Saved data entries ▸
"""

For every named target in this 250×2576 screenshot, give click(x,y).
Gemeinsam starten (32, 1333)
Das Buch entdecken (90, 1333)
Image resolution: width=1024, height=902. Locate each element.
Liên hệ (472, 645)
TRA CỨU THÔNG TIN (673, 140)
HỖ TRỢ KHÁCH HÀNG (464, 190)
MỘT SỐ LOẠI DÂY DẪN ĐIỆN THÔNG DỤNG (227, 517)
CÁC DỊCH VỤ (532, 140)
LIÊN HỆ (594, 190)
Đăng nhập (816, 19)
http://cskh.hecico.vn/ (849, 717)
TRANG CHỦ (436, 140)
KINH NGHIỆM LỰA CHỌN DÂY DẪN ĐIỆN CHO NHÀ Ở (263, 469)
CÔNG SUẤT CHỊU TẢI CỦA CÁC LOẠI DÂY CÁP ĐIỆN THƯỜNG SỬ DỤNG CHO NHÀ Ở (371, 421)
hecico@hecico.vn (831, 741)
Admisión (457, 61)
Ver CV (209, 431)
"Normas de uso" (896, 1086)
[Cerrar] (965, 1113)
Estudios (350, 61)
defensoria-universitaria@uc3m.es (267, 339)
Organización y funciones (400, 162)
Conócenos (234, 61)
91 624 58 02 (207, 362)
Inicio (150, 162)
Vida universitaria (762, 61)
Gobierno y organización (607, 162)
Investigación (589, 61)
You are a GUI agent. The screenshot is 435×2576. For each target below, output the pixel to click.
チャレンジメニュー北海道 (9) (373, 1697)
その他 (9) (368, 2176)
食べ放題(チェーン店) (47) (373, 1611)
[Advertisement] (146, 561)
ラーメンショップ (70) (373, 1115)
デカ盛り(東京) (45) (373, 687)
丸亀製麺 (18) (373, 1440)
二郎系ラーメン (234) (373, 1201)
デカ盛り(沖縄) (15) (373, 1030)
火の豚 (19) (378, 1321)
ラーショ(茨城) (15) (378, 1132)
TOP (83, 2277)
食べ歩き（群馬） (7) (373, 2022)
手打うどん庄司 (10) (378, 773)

"""

Stated exercise ▸
Convert the entries above into a JSON list of strings, with one string per line and no strings for blank lines.

Output ▸
[
  "For every named target in this 250×2576 screenshot, give click(x,y).",
  "Gemeinsam starten (32, 1333)",
  "Das Buch entdecken (90, 1333)",
  "Image resolution: width=1024, height=902. Locate each element.",
  "Liên hệ (472, 645)",
  "TRA CỨU THÔNG TIN (673, 140)",
  "HỖ TRỢ KHÁCH HÀNG (464, 190)",
  "MỘT SỐ LOẠI DÂY DẪN ĐIỆN THÔNG DỤNG (227, 517)",
  "CÁC DỊCH VỤ (532, 140)",
  "LIÊN HỆ (594, 190)",
  "Đăng nhập (816, 19)",
  "http://cskh.hecico.vn/ (849, 717)",
  "TRANG CHỦ (436, 140)",
  "KINH NGHIỆM LỰA CHỌN DÂY DẪN ĐIỆN CHO NHÀ Ở (263, 469)",
  "CÔNG SUẤT CHỊU TẢI CỦA CÁC LOẠI DÂY CÁP ĐIỆN THƯỜNG SỬ DỤNG CHO NHÀ Ở (371, 421)",
  "hecico@hecico.vn (831, 741)",
  "Admisión (457, 61)",
  "Ver CV (209, 431)",
  "\"Normas de uso\" (896, 1086)",
  "[Cerrar] (965, 1113)",
  "Estudios (350, 61)",
  "defensoria-universitaria@uc3m.es (267, 339)",
  "Organización y funciones (400, 162)",
  "Conócenos (234, 61)",
  "91 624 58 02 (207, 362)",
  "Inicio (150, 162)",
  "Vida universitaria (762, 61)",
  "Gobierno y organización (607, 162)",
  "Investigación (589, 61)",
  "You are a GUI agent. The screenshot is 435×2576. For each target below, output the pixel to click.",
  "チャレンジメニュー北海道 (9) (373, 1697)",
  "その他 (9) (368, 2176)",
  "食べ放題(チェーン店) (47) (373, 1611)",
  "[Advertisement] (146, 561)",
  "ラーメンショップ (70) (373, 1115)",
  "デカ盛り(東京) (45) (373, 687)",
  "丸亀製麺 (18) (373, 1440)",
  "二郎系ラーメン (234) (373, 1201)",
  "デカ盛り(沖縄) (15) (373, 1030)",
  "火の豚 (19) (378, 1321)",
  "ラーショ(茨城) (15) (378, 1132)",
  "TOP (83, 2277)",
  "食べ歩き（群馬） (7) (373, 2022)",
  "手打うどん庄司 (10) (378, 773)"
]